→ ASSIGNMENT
The line containing "931x485 pixels." and each line after it, through the final line of the data, are to be retyped exactly, with pictures left out.

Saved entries
┏━━

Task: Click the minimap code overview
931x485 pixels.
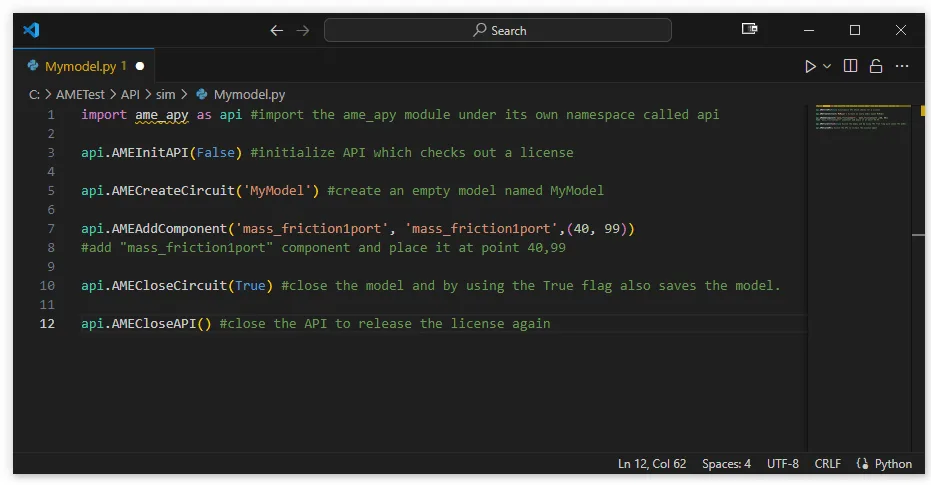Action: (x=861, y=117)
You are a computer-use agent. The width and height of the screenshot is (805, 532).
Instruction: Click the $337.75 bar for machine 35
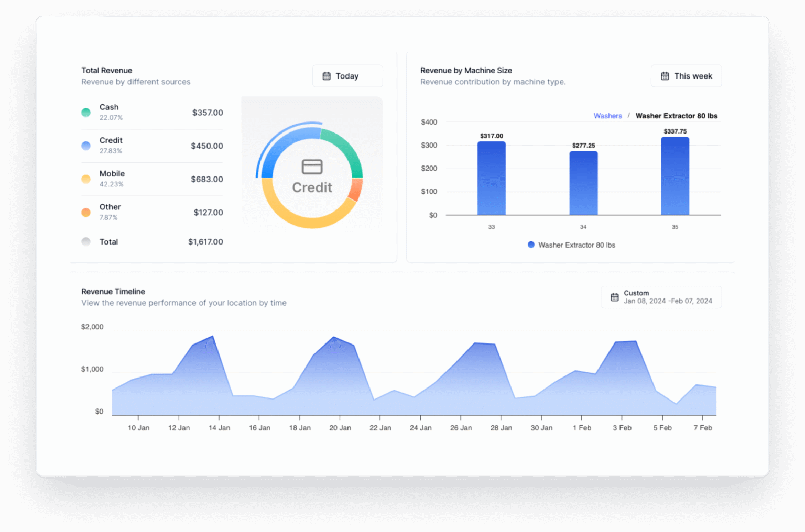click(x=675, y=175)
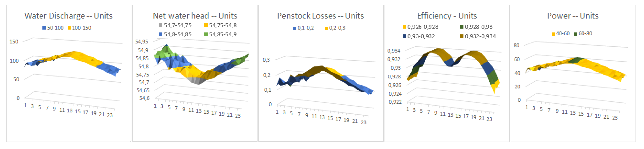Click the yellow 0,2-0,3 legend entry
The width and height of the screenshot is (644, 149).
pyautogui.click(x=335, y=28)
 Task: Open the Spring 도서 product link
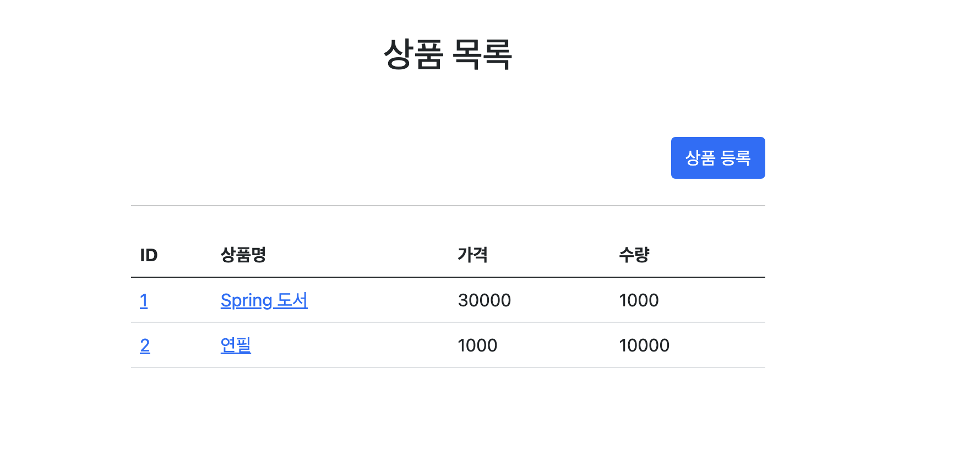[x=264, y=300]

┗━━

→ RESULT
931x485 pixels.
Action: (x=861, y=117)
You are a computer-use agent. The width and height of the screenshot is (805, 532).
Instruction: Click the $337.75 bar for machine 35
click(x=675, y=175)
Click the yellow 0,2-0,3 legend entry
The width and height of the screenshot is (644, 149).
pyautogui.click(x=335, y=28)
 Task: Open the Spring 도서 product link
[x=264, y=300]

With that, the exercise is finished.